Macro-scale geometry directs where water condenses and frost forms.

Introduction

Water moves between organisms and their environment in a constant, creative dance, the underlying principles of which many humans have striven to understand. For instance, if you pay close attention on a cold morning, you’ll notice that frost appears in certain specific locations on leaves, but not other spots. Corners, edges, and bumps on leaves and other surfaces tend to gather more ice crystals, while flatter or more concave surfaces remain clear. Why do we see this kind of pattern?

The Strategy

Frost forms when water vapor in humid air makes contact with a surface that is below freezing temperature. Every location on a smooth surface is equally suitable for becoming the site of a water droplet. However, the volume of air (and water vapor) around things that “stick out” is greater than the volume of air around embedded, concave surfaces that “stick in”. So there are simply more chances for a quantity of water vapor to condense at these locations. Moreover, as frost appears preferentially on convex features, individual ice crystals attract more ice formation and grow.

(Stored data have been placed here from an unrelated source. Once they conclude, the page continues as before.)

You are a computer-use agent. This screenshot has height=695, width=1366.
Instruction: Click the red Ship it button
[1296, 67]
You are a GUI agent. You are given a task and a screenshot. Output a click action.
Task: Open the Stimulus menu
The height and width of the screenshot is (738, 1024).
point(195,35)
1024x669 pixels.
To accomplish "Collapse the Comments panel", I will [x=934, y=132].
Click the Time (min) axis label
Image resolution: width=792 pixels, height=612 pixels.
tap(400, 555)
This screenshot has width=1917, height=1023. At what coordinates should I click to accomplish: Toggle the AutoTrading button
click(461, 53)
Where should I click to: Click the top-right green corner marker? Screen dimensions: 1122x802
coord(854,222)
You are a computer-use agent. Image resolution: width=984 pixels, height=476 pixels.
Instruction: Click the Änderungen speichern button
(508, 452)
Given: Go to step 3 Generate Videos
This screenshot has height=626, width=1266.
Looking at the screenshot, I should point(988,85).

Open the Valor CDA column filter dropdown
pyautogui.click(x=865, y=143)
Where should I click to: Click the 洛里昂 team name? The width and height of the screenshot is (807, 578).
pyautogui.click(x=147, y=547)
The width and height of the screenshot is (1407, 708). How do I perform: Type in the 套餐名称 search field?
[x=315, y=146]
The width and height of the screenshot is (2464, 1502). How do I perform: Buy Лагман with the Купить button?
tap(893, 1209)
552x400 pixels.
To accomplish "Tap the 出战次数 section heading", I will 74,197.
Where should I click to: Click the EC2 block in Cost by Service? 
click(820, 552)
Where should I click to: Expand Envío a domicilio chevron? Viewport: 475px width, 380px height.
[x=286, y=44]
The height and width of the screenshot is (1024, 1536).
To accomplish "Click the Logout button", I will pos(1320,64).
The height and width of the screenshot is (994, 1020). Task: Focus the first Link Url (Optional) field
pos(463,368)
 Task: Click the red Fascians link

Similar principles are at work with water in liquid form condensing on the relatively large bumps on the back of the Namib Desert Beetle (Onymacris unguicularis). Condensation is more likely to happen on these more exposed, convex features that stick out into the air volume than elsewhere, while evaporation tends to remove what little water has condensed on concave features.

The Potential

The formation of ice can range from being inconvenient to being dangerous. A better understanding of how and where water condenses and ice forms has given scientists and designers a new set of ways to manipulate engineered surfaces to reduce frost formation. Without harmful chemicals or complex microscopic texturing, using large-scale geometry alone (i.e., millimeter-plus scales), frost can be better managed on many kinds of surfaces of interest, including aircraft wings, wind turbine blades, windshields, roads, sidewalks, and more.